Week 1: DONE.
I’m not sure how to summarize or write about the first seven days of being on project. So... I’ll give it my best shot. *Note, this will just be a small glimpse- definitely can’t write everything!
|My Action Group: Bible Study/Roommates and Discipler!|
It’s been challenging already to be in a close community of 100 students you don’t know, yet at the same time, one of the coolest things ever.
At first it was completely overwhelming (often still is...), and for the first couple days I had no idea what was even happening haha. But things just kept moving, one after the other, with barely any time to process what was going on.
This is one of the most unique experiences I’ve ever had, and watching myself react to what is going on has been very interesting and insightful.
So, what have I been learning about myself?
1. Insecurities are rampant in my heart.
In an overwhelming community like this, any and all insecurities rise to the surface pretty quick. The comparison game becomes the most popular to play, and you immediately want - even need - everyone to think you’re GREAT and to love you. But since insecurities work destructively, I quickly deduct that I’m not enough; be it fun enough, funny enough, godly enough, kind enough, etc.

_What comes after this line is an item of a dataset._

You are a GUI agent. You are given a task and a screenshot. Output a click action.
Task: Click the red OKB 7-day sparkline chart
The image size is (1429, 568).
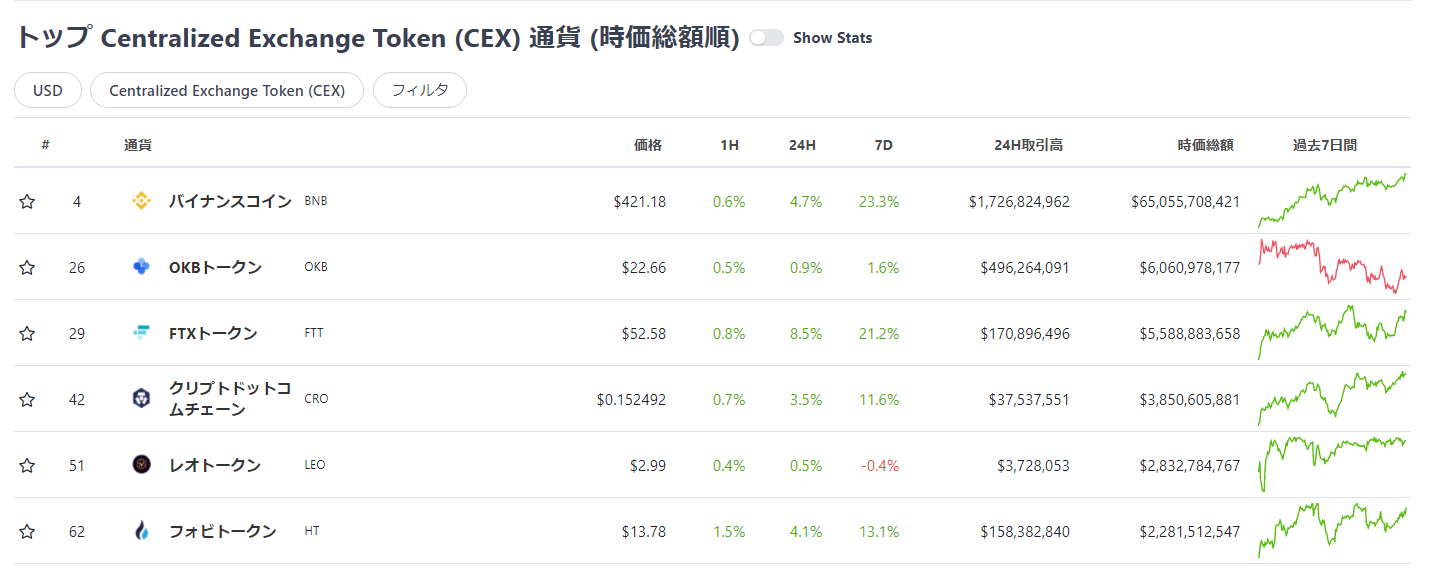[1332, 266]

This can easily be Satan’s feeding ground, and his hold on me in this area is more obvious than ever. It’s awesome to be thrust into this situation and be forced to face each insecurity head on (and there's quite a list).
It’s cool how our project realizes this too. The first talk on our first morning was about God’s love for you and how that produces permanent and powerful assurance and affirmation. It was in this talk that I realized another thing about myself:
2. I rarely am intentional about truths.
I have heard the “God loves you” talk more times than I can remember, yet on none of those occasions had I beat it into my heart or seriously applied it to my life in the interest of changing anything. Sitting and hearing these truths again, I desperately wanted to be done solely hearing and aimed to start applying.
In my life, I haven’t been, yet need to be, an intentional learner. I am so blessed to hear truth, often multiples times a day, but so often I leave the truths where I heard them and continue walking in my own ways, ways that continue to leave me wanting and hurting. It's funny how we can be in pain, and hear the solution, and think "wow that's awesome! I want that!" and then walk away from it because it takes energy and effort to apply it to yourself and go through the healing process.
So, for this specific talk on love, I want(ed) to take the truths of God’s love and very seriously and intentionally dive into them, imagining a life lived in full assurance, and pursuing that. I am done surrendering to my insecurities and fear, a slave to a life of second-guessing and anxiety. I am intentionally pursuing a life lived abiding Christ’s love for me, and experiencing the freedom in that.
*Note: it is not an immediate change, but a conscious and constant battle.
This week is also themed “Setting the Pace” for both project- and life! So I’ve been processing what sort of permanent habits, or “rocks”, I want to create AND KEEP in my life. Some include:
|Quiet times at the Beach:)|
1. Read the Word to become unsatisfied. I feel like the less of God’s Word I read, the more satisfied I become with it. So I want to create a lifestyle of perseverance in reading and studying God’s Word so much that I become unsatisfied and am in a constant state of wanting to know it in greater depth.
2. Pray to know God. I want to live a life characterized by prayer. I feel like so much of my prayer life now is shallow and focused on MY life. So I want my focus in prayer to be to know and experience Christ, and be drawn into a deeper and deeper relationship with Him.
3. Be intentional in change, living to always grow. Never settling with my contentedness, but pursuing a life of learning and growing. (I touched on this above in working towards intentionally applying truths to my life.)
In project so far, I haven’t felt God shaking my life with ERUPTING convictions, but more so experiencing a quiet and constant growth. I’d like to build a foundation this summer of quiet and constant growth, one that will persist for the rest of my life- a foundation that is unshakeable, a place where the Lord can grow me into a strong woman.
|My Impact Group!|
So, these are just a few thoughts I’ve been challenged in, painting a little picture of what God has been doing in my life so far.
*OH, and as far as evangelism, I’ve gone out sharing on the boardwalk 3 times, and had solid experiences each time! The first two people I talked to professing Christians, but today I talked to two teenage girls who we shared the whole gospel with and who, you could tell, God had been preparing their hearts to hear truth. Praying for them tonight.